- _Provided records_

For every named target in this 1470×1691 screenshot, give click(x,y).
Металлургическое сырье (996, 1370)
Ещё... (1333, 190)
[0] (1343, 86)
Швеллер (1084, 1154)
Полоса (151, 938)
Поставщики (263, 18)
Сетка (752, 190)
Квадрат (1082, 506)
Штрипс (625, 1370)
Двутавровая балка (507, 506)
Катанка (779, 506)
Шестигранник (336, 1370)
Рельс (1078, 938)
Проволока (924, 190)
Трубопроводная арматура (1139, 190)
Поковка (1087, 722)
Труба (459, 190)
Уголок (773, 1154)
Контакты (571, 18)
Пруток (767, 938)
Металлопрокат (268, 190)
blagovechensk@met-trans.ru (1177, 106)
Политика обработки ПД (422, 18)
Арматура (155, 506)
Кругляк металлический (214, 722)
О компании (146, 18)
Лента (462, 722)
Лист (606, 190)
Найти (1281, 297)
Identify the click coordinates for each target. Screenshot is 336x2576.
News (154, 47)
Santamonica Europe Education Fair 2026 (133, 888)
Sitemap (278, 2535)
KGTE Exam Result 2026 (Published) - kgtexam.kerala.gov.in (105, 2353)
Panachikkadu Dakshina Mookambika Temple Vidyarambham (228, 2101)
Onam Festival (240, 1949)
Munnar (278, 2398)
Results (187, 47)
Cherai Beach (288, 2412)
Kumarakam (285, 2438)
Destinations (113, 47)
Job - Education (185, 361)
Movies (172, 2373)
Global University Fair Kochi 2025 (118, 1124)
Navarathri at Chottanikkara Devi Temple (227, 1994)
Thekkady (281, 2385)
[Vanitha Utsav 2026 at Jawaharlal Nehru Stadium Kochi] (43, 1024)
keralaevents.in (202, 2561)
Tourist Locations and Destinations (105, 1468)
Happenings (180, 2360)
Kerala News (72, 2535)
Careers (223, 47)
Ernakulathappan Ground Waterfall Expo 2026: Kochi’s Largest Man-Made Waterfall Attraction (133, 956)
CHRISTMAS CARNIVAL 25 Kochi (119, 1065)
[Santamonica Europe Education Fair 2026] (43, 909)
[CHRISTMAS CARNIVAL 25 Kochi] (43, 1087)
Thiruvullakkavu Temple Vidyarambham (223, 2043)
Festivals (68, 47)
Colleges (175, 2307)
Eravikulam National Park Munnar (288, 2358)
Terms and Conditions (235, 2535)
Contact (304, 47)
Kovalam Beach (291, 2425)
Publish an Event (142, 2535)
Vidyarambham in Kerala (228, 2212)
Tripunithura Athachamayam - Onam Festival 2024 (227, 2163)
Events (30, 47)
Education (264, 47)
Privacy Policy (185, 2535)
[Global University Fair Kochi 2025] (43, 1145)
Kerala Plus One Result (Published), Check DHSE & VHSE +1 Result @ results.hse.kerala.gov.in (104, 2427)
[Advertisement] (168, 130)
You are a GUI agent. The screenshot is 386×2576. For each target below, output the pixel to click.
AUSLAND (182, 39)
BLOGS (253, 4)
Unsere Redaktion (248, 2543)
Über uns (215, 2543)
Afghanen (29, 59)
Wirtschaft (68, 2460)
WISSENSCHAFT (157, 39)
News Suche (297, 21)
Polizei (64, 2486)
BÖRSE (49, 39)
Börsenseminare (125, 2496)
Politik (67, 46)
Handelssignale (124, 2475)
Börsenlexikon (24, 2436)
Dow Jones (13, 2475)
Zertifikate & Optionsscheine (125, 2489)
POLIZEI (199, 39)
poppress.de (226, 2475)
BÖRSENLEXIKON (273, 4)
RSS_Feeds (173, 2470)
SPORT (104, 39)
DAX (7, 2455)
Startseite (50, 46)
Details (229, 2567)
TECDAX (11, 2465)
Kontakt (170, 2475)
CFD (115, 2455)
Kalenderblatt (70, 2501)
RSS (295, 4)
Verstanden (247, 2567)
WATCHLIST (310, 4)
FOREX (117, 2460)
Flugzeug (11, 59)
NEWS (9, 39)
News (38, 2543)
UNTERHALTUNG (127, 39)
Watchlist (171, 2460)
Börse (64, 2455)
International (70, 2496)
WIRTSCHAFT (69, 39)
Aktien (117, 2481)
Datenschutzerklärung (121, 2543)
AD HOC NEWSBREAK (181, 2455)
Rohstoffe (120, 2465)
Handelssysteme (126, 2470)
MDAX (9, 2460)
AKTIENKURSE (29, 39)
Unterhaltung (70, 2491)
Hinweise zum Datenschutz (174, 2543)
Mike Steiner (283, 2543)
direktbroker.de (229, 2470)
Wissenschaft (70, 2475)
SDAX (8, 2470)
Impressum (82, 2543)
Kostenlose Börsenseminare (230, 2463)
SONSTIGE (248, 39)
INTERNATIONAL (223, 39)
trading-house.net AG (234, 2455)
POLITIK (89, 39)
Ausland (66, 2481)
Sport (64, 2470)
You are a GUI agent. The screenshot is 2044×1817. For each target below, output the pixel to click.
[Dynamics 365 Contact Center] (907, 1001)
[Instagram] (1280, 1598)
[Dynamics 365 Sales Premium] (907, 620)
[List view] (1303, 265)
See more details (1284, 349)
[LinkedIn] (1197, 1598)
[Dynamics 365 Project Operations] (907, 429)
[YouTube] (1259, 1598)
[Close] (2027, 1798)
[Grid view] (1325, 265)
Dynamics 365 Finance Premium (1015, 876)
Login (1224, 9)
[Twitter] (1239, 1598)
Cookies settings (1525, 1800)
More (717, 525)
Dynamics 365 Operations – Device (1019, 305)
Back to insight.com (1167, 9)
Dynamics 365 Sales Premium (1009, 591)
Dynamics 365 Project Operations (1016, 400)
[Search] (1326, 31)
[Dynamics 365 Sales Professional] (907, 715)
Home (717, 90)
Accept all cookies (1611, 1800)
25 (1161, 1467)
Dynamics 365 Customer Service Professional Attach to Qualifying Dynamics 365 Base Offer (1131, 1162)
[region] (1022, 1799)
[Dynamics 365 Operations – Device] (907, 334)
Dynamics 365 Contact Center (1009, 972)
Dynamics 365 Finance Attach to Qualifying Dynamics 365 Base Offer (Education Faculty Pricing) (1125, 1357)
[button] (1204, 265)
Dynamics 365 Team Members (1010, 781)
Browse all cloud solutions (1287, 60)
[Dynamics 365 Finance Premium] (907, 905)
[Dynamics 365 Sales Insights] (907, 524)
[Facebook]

- _About this exercise_
From the records above, return each line that has the string "Published".

- _Written answer_
KGTE Exam Result 2026 (Published) - kgtexam.kerala.gov.in (105, 2353)
Kerala Plus One Result (Published), Check DHSE & VHSE +1 Result @ results.hse.kerala.gov.in (104, 2427)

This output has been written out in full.